---------- Recorded data

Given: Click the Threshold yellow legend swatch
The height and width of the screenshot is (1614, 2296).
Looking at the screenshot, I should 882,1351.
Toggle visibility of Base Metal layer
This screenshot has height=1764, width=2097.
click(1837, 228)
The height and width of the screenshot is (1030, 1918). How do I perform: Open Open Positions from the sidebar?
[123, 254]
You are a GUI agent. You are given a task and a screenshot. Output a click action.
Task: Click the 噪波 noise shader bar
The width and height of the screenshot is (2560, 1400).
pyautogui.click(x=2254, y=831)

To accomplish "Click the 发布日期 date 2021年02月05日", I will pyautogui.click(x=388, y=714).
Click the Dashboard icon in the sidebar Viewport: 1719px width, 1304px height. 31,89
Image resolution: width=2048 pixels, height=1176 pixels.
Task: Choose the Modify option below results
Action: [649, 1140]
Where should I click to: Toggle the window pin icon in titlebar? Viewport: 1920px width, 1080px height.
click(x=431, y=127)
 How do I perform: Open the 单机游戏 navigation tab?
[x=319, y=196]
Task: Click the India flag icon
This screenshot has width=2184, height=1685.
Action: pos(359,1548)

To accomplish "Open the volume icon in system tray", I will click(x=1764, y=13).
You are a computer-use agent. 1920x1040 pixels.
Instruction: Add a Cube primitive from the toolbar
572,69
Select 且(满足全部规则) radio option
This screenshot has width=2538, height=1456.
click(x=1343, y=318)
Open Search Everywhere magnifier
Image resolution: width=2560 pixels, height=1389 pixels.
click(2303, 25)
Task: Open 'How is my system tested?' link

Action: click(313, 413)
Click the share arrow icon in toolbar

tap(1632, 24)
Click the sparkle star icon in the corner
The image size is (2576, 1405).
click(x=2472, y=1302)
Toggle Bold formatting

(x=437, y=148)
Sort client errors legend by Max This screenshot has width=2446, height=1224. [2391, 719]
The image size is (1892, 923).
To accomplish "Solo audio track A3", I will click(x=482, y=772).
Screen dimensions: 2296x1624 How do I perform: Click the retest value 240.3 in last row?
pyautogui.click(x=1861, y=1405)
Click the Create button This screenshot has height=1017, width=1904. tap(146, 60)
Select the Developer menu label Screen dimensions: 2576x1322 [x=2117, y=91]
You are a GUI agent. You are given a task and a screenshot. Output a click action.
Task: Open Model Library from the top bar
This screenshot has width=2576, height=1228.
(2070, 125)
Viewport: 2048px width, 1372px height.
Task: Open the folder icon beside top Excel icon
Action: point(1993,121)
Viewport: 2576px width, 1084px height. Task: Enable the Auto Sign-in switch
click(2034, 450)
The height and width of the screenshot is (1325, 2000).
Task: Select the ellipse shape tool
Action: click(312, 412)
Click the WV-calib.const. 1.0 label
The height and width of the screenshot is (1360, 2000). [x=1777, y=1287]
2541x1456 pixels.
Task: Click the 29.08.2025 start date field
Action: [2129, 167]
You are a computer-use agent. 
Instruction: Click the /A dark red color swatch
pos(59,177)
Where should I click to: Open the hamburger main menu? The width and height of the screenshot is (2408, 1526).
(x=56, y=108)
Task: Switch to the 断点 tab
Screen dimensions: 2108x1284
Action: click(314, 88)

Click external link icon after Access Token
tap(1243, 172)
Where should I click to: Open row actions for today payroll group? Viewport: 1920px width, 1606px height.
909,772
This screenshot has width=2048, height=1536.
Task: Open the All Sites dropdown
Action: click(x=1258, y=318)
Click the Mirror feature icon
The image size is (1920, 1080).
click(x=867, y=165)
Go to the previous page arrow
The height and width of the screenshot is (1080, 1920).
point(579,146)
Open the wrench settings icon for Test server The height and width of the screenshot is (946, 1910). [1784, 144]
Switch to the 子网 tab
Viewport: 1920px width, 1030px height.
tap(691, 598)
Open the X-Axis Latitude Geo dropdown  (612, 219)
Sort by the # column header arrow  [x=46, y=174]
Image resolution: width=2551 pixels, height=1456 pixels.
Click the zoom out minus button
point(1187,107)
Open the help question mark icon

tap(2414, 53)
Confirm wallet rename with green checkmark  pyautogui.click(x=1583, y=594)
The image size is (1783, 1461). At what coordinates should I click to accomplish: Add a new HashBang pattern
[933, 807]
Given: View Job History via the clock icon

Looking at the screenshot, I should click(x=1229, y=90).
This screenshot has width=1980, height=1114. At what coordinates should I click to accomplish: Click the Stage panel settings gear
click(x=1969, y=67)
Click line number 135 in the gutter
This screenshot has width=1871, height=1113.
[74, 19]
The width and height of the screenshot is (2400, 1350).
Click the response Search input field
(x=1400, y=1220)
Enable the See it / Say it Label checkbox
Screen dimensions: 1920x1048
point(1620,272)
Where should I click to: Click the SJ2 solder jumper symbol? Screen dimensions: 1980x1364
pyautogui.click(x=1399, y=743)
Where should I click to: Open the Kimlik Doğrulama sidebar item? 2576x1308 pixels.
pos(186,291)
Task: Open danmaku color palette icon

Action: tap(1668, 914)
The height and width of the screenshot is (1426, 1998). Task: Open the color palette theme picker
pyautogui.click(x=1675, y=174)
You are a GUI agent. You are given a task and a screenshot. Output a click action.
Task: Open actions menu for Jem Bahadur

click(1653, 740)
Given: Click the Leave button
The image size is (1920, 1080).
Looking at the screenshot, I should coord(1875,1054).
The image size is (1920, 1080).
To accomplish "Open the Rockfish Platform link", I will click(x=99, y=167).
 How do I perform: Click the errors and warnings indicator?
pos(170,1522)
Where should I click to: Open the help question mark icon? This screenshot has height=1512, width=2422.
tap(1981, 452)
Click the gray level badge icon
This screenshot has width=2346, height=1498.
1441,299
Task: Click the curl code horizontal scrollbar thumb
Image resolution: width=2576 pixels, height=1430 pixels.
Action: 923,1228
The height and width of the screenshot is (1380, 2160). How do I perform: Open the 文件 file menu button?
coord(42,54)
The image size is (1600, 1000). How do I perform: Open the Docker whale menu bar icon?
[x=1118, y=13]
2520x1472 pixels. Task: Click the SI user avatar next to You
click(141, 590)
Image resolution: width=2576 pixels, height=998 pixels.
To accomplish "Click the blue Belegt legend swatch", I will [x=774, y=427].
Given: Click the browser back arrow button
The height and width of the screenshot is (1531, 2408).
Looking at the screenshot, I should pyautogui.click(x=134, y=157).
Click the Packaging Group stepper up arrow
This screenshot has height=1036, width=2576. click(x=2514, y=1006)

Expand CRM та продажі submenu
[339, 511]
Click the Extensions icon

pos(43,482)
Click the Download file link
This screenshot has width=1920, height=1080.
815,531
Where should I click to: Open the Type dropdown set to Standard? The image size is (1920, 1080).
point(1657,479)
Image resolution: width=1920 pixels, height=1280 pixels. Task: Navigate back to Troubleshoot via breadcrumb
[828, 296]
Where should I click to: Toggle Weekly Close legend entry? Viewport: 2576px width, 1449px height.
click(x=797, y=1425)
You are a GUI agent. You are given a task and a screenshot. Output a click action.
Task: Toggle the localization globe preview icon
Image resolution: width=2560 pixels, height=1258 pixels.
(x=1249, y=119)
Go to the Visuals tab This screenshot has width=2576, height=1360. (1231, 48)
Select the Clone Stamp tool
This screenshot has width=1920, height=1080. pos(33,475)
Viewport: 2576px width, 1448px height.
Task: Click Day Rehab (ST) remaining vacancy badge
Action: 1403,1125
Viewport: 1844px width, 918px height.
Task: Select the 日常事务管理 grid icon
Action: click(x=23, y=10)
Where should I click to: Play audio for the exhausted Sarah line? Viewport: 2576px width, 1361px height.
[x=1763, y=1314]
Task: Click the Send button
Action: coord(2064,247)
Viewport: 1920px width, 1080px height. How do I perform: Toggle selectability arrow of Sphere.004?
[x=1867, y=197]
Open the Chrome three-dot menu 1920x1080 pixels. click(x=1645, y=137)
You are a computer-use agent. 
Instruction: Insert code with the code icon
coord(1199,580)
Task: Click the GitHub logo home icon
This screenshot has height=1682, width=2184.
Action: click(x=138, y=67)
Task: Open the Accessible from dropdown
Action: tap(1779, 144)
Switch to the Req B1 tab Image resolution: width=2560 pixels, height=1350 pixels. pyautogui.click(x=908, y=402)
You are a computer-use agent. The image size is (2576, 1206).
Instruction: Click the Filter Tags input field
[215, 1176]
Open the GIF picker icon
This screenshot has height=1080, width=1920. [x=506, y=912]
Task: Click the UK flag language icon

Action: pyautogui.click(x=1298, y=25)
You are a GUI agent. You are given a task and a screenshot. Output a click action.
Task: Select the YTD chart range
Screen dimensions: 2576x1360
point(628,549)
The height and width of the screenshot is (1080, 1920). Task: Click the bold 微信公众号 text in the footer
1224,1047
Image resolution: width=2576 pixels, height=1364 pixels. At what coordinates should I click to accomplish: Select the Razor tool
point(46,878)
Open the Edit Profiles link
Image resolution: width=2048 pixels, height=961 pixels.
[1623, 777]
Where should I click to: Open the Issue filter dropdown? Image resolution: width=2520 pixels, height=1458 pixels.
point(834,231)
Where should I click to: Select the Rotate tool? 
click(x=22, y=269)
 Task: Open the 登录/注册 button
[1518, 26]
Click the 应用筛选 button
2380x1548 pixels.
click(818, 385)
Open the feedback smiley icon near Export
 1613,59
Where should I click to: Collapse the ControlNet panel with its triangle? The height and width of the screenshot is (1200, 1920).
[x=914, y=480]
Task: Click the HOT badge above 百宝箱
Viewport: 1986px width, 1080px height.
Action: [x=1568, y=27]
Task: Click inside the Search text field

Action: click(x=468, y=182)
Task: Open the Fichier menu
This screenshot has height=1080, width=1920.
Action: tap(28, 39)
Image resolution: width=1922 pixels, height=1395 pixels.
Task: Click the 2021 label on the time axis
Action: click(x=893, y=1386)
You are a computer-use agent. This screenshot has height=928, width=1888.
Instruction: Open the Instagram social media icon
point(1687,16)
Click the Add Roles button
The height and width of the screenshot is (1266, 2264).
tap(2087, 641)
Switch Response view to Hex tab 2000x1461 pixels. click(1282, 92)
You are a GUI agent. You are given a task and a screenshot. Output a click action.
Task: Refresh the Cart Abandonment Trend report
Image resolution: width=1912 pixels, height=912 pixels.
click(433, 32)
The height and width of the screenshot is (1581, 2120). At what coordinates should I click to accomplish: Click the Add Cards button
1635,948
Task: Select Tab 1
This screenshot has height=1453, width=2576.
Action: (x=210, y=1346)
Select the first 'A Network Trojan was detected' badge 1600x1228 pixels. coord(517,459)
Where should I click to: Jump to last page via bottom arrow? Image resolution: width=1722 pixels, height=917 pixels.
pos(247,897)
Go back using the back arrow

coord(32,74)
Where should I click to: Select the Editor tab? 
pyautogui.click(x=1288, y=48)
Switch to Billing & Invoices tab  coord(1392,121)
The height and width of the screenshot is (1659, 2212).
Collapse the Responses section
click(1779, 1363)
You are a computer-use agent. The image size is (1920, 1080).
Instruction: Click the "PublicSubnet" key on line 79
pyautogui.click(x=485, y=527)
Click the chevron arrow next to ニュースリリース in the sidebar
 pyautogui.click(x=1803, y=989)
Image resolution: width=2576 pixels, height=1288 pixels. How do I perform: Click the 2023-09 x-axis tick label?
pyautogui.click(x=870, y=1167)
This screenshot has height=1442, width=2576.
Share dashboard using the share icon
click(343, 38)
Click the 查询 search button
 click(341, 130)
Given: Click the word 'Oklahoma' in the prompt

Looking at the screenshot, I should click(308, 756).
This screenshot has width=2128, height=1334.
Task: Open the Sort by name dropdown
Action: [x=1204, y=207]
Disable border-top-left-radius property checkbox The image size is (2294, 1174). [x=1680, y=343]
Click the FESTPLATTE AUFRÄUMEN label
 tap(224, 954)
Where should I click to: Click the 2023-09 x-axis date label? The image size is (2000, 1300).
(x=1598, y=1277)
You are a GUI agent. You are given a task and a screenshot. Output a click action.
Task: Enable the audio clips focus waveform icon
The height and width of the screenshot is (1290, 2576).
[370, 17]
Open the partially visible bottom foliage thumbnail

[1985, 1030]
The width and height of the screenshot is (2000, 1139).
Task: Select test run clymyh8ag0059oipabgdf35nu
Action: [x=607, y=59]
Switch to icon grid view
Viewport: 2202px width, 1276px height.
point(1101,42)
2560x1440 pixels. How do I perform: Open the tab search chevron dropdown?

--------------------

Where does the word "computer" occur in the records? Return every line that holds it.

You are a computer-use agent. 1920x1040 pixels.
You are a computer-use agent. 
You are a computer-use agent. 
You are a computer-use agent. The image size is (2576, 1206).
You are a computer-use agent. This screenshot has height=928, width=1888.
You are a computer-use agent. The image size is (1920, 1080).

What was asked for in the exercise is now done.